There should really have been a post in between my last two. I’ve moved (entirely in Arabic, I’m hoping that I don’t have any nasty surprises about the electricity bill) to a little flat just outside the by no means picturesque but none the less lively district of Jermaana. Its pleasingly foreign – I’m about 10 minutes walk away from owning a monkey!
On Friday night the whole neighbourhood turned into a pro-Bashar rally. Cars waving Syrian and Baath party flags raced up and down the road that forms the backbone of the settlement with whole families hanging out of them chanting ‘God, Syria, Bashar and only,’ and ‘my soul, my strength for you Bashar.’ Men stood on the roofs and bonnets of slower moving cars and a budget version was devised by three boys with a bicycle, who somehow managed to stand one of themselves on it. Religious minorities have done well in Assad’s Syria, and Jermaana is predominately Druze with a large Christian population. However like the ‘real people’ demonstrating at the mosque, the was a fair few headscarved women, including five in a car that also managed to get three men hanging out the windows and four children in the boot. Some of the vehicles were big, white 4x4s with tinted windows that scream ‘security’ in any language and some of the hooting was probably because of frustration about the traffic, which was stationary as people danced in the road. Others walked past the whole parade like it wasn’t there, or just stood and watched it. Al Jazeera is reporting that upper-class Syrian liberals are saying that pro-government rallies are theatrical spectacles arranged by the regime, and to an extent this is true. However the government does genuinely have a lot of support. Today I received a text message from ‘info,’ thanking me for my support but asking me if I could stop driving like a maniac and go home.
After getting bored of watching the rally some friends and I went to see a Syrian journalist. He didn’t tell us much that Al Jazeera and the BBC hadn’t, but he did confirm that Duma, AKA ‘Burkastan,’ part of greater Damascus, had ongoing anti government protests. We worked out from sources that this man regards as honest that 63 people had been killed on Friday. According to him security was spraying chemicals into activists faces in the room my friend and I had seen at the mosque before taking them away. The government spokesperson is a woman, but apparently some Syrians have been deaply offended by a female offering condolences for the dead, tradition demands the highest ranking man available offers them. I’ve also been told that a former collage of the ex governor of Dera used the word ‘bastard’ to describe him.

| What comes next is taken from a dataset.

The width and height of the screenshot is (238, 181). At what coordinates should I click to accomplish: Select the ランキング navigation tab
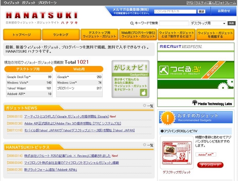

Saturday felt a world away from the troubles. My friend and I met up at the mosque, and chatted in the sun and turned down the beggars and street sellers that mistook us for the tourists that had taken the place of Friday’s demonstrators. We walked laughing through one of the worlds most beautiful cities, marvelling at how it felt a world away from the disturbances of the south or the day before. We had tea with a surgeon my friend knows. He was on call and his Fridays leave had been cancelled so he could treat four protesters rushed in from Dera. It was clear that officials had expected more people to be hospitalized. The surgeon told us there was talk of sending Chama doctors to the overwhelmed southern hospitals, and that none of the people he’d treated had abdominal wounds. We didn’t press him to tell us what was wrong with them, and he told us a story about a king with donkeys’ ears, whose barber was commanded on pain of death, not tell anyone. In the story he digs a big hole and tells his secrets to it. We’d all been kept awake by rallies in our widely dispersed neighbourhoods and eventually decided on an early bed time.
By the time I got home Friday’s rally had turned into a Bashar themed street party. People had managed to get chunks of drum kits onto car roofs and two sound systems were playing hastily recorded pro-government songs. Kinda Wagner does tinny Arabic pop.
I’ve got a job teaching English in a community focused but unorganised little institute in a Damascus suburb, something for which I’m totally unqualified, untrained, and as a dyslexic, unsuitable for. I do however enjoy it. One of my students assured me that the people singing ‘my soul, my strength or you Bashar,’ didn’t really mean it; they just enjoyed a good party. Dancing on moving cars does look like a lot of fun, but I quashed the urge to join in. Last week another of them told me how pleased she was that the international community was imposing a no-fly zone on Libya. She said Britain was wiping out her past mistakes, looked at me shyly and told me that ‘together we will write the future,’ to the equally shy giggles of rest of the class. This week one of my students had been stuck in one of the towns where people had been killed, they said, in a strangely neutral way, that the situation as ‘bad.’ They will all talk to me about politics, but not to each other. They’re scared of who they might be.